Baphomet
(religie, spiritualisme en occult)
In 1307 was een van de beschuldigingen van Filips IV van Frankrijk aan het adres van de Tempeliers, in een poging om hun enorme rijkdom in handen te krijgen, dat zij een beeld aanbaden in de vorm van een menselijke schedel met de naam Baphomet. Vermoedelijk waren er een aantal van deze schedels, of zelfs hele mensenhoofden, één bewaard in elk van de Tempeliers centra.
De naam Baphomet is van onbekende oorsprong. Montague Summers heeft gesuggereerd dat hij afkomstig is van de Griekse woorden baphe en metis, wat “absorptie in wijsheid” betekent. Anderen zien het als een verbastering van de naam Mahomet (Mohammed) naar Bahomet in de Provence, het thuis van de Katharen, of Albigenzen, met wie de Tempeliers soms in verband worden gebracht.
Als gevolg van de aanvallen op de Tempeliers, werd hun leider en Grootmeester, Jacques de Molay, op de brandstapel gezet. Hij werd beschuldigd van duivelsverering, ketterij en homoseksualiteit. Onder foltering gaven slechts twaalf van de 231 onderzochte ridders toe iets van het hoofd of de schedel te weten. Sommigen beschreven het als gewoon een schedel, sommigen zeiden dat het een hoofd van hout was, sommigen een hoofd van metaal. Het werd ook beschreven alsof het voeten of borsten had, of dat het een baard had. Hoe het ook werd beschreven, de consensus schijnt te zijn geweest dat het werd aanbeden en beschouwd als een brenger van vruchtbaarheid en overvloed.
Joseph von Hammer-Purgstall geloofde dat de Tempeliers in werkelijkheid “Gnostici” waren, of geheime ketters.
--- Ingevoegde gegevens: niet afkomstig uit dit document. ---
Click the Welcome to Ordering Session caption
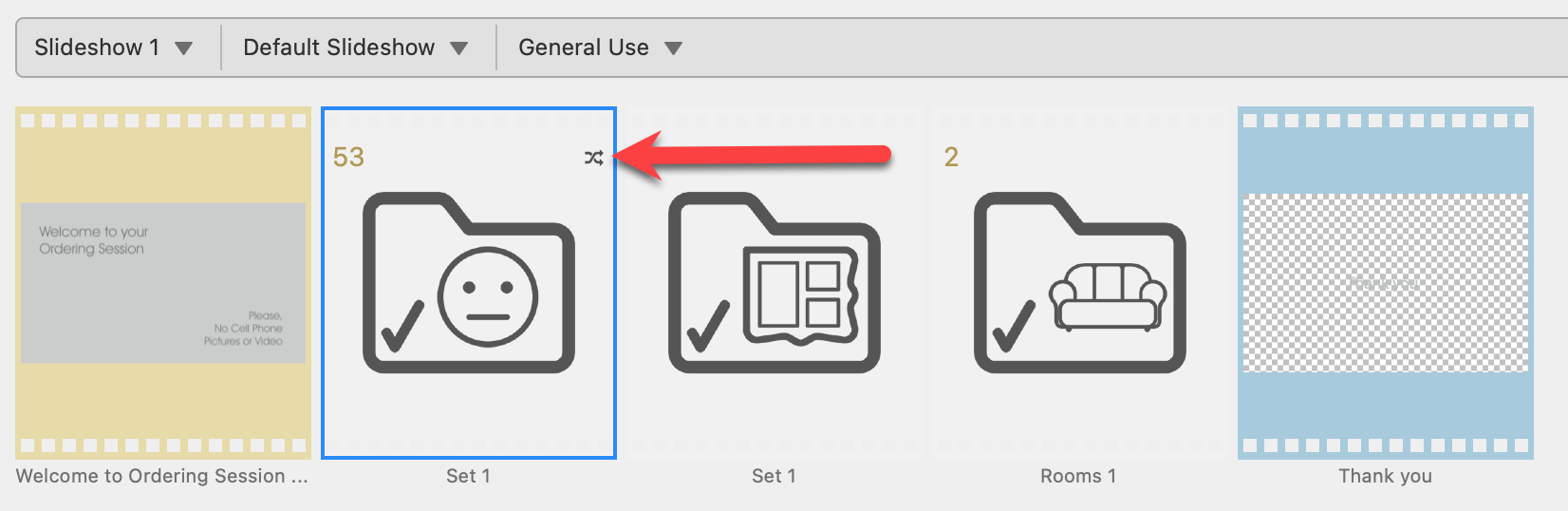 (x=162, y=476)
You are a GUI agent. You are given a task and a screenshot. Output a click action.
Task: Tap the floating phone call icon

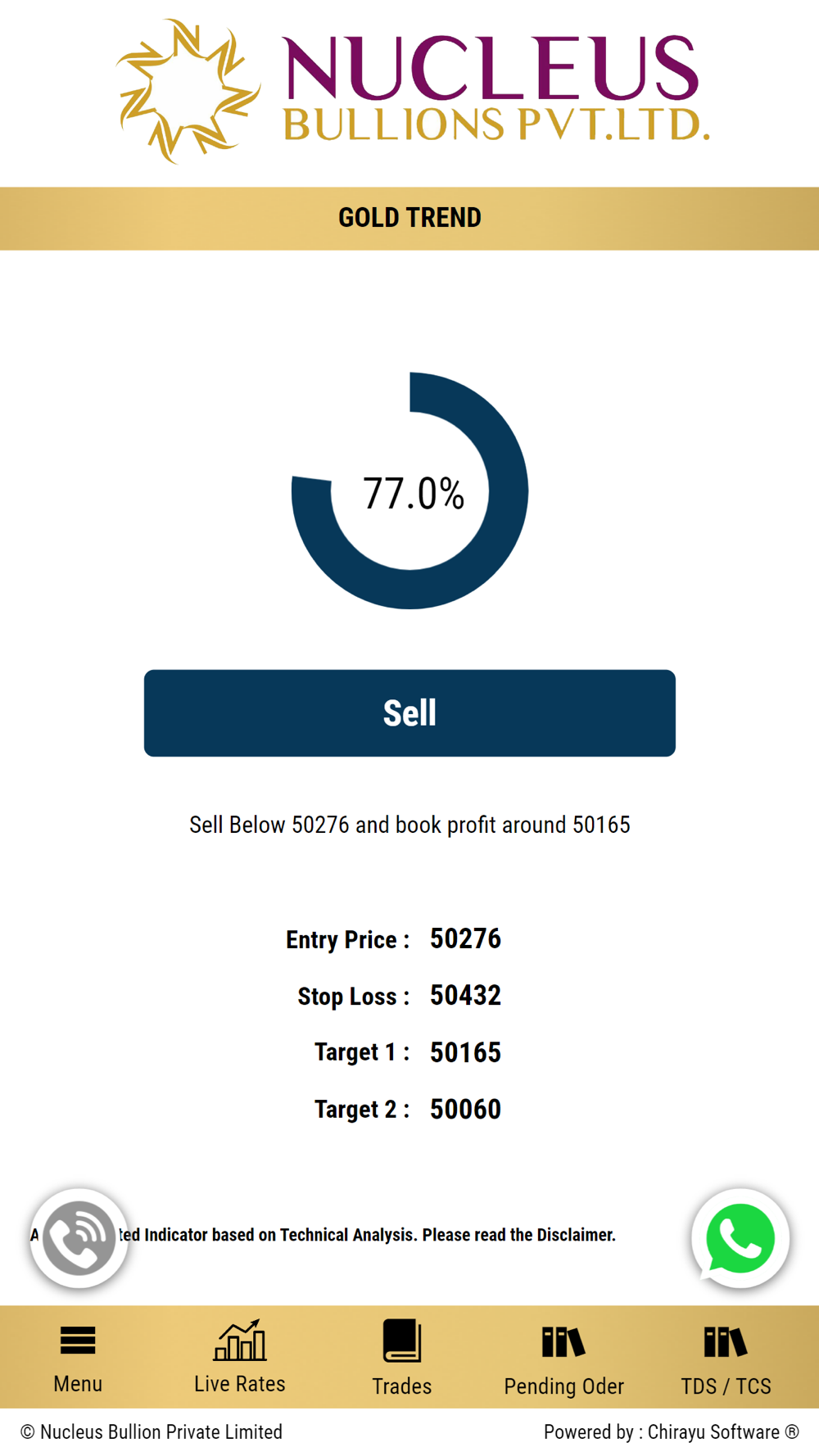tap(79, 1238)
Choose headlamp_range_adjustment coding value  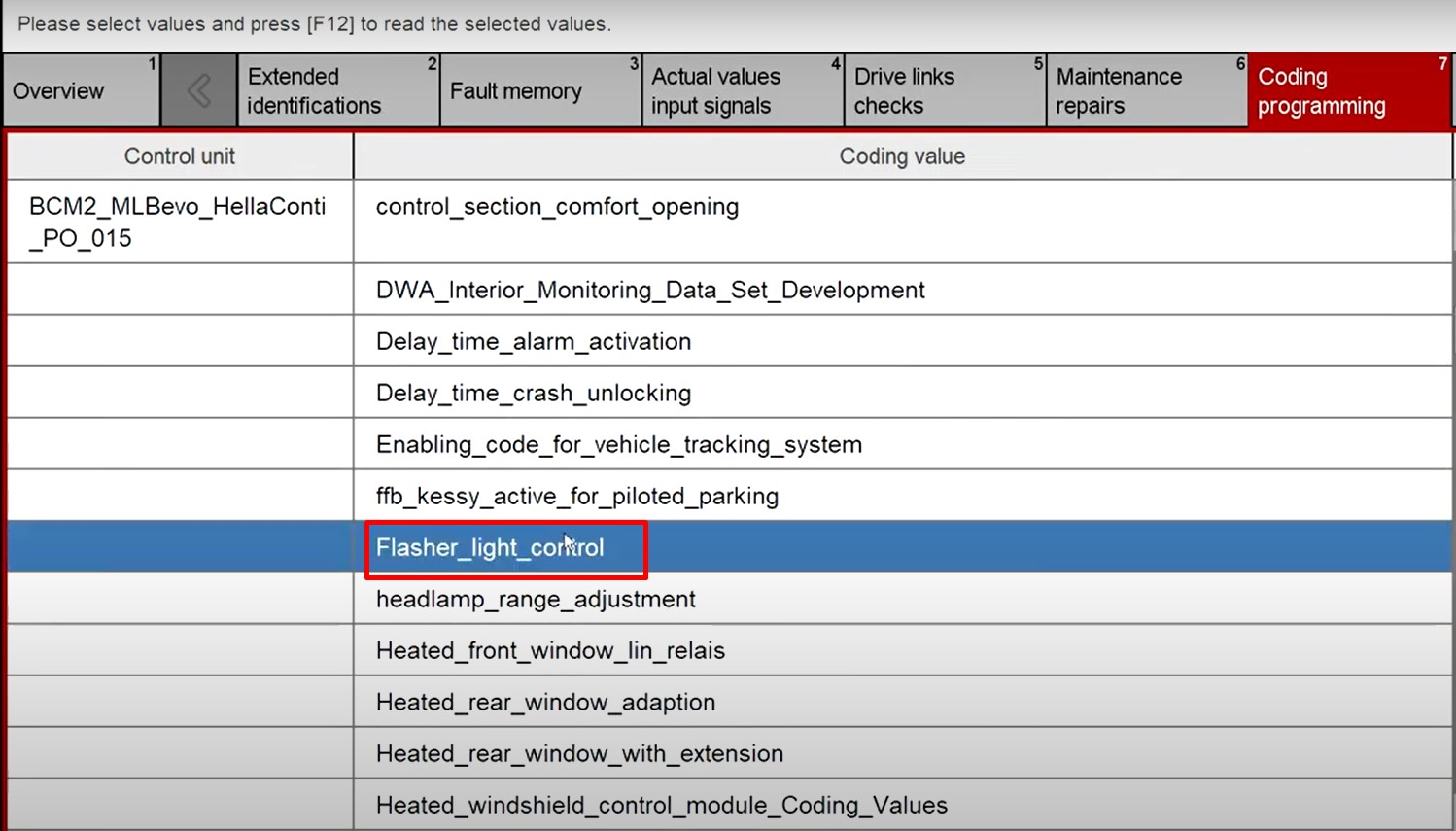(536, 600)
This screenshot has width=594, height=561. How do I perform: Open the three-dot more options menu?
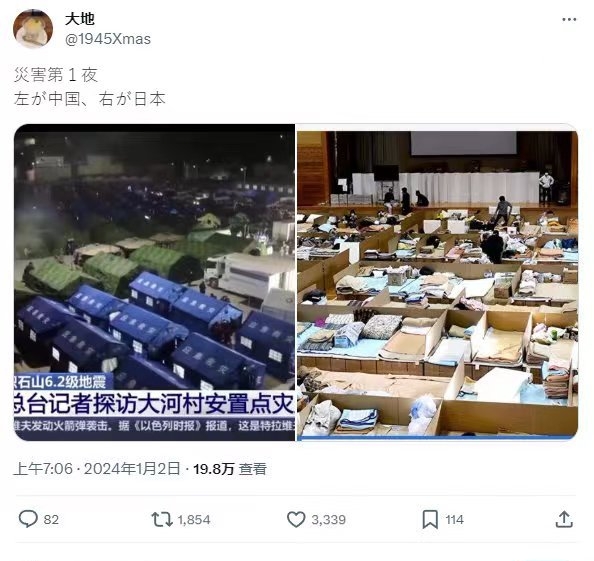coord(569,20)
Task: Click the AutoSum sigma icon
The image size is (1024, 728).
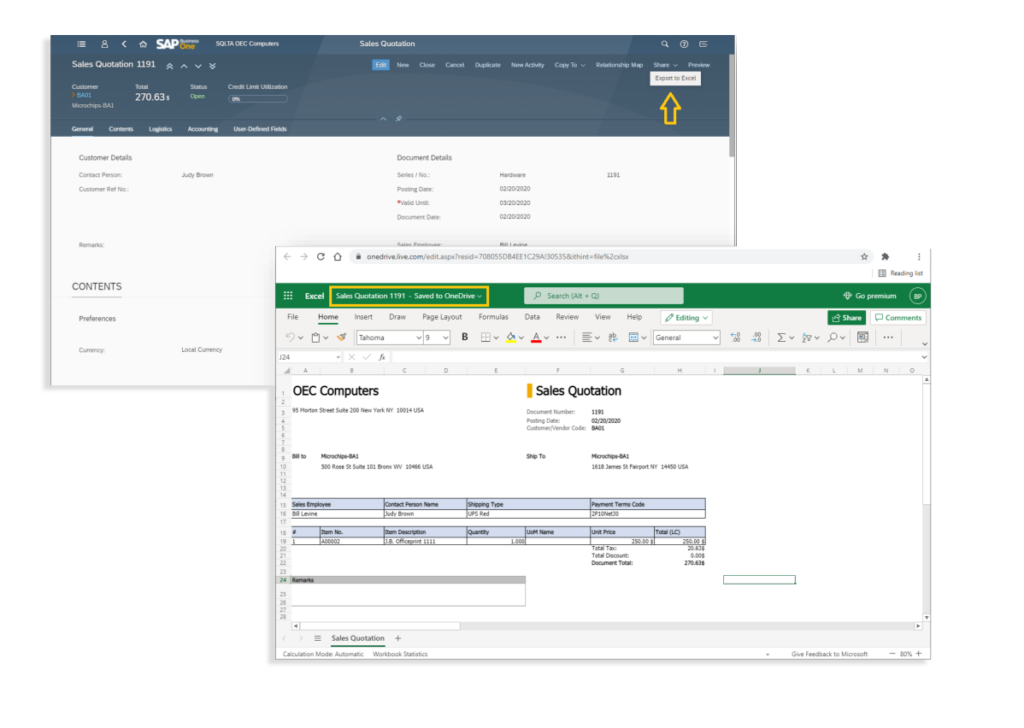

Hij verwees naar kunstvoorwerpen uit de dertiende eeuw, bestaande uit verschillende beelden, bekers en kistjes, waarop androgyne figuren staan afgebeeld, vaak met een schedel aan de voeten, en waarop het symbool van het pentagram te zien is. Zoals getekend door de negentiende-eeuwse Franse magiër Eliphas Levi, was Baphomet een mensachtige figuur met een geitenhoornkop en achterpoten, en met vleermuisvleugels. Een toorts stond tussen de horens, een caduceus rees op als fallus, en een pentagram was gegraveerd op het voorhoofd van de geit.
Doreen Valiente wijst erop dat er overeenkomsten waren tussen deze afbeeldingen, beschrijvingen van de Baphomet van de Tempeliers, en godheden die erkend werden in de Hekserij. Bijvoorbeeld, Wiccan godheden worden gezien als vruchtbaarheidsfiguren, of brengers van leven. Zij worden geassocieerd met een gehoornde god en met een godin. Bovendien wordt het pentagram door Heksen gebruikt.
Valiente wijst er verder op dat er vaak “binnencirkels” zijn bij magische ordes. Dit kan het geval zijn geweest bij de Tempeliers, te oordelen naar verklaringen zoals die van een van de beschuldigden, Stephen de Staplebridge, die toegaf dat er “twee beroepen in de orde van de Tempel waren, het eerste wettig en goed, het tweede strijdig met het geloof.” Hij werd een jaar of wat na zijn oorspronkelijke inwijding in de Tempeliers toegelaten tot de binnenste “professie”.
Het was niet ongebruikelijk dat godheden als androgyn werden beschouwd. Een van de titels van Dionysus was Diphues, of “dubbel-sexueel.” Mithras werd soms ook zo voorgesteld. De Syrische god Baäl werd ook soms als androgyn voorgesteld.
Aleister Crowley nam de naam Baphomet aan, als lid van de Ordo Templis Orientalis, een geheim genootschap gericht op seksuele praktijken, gevormd in Duitsland aan het eind van de negentiende eeuw.
Hoewel de tekening van Eliphas Levi in de volksmond wordt gereproduceerd en vaak in verband wordt gebracht met Hekserij, door de hierboven vermelde symboliek, is het eigenlijk geen onderdeel van Hekserij op zich. Sommige heksen erkennen het als een voorstelling van een Wiccan vruchtbaarheidsgod, terwijl anderen het verafschuwen.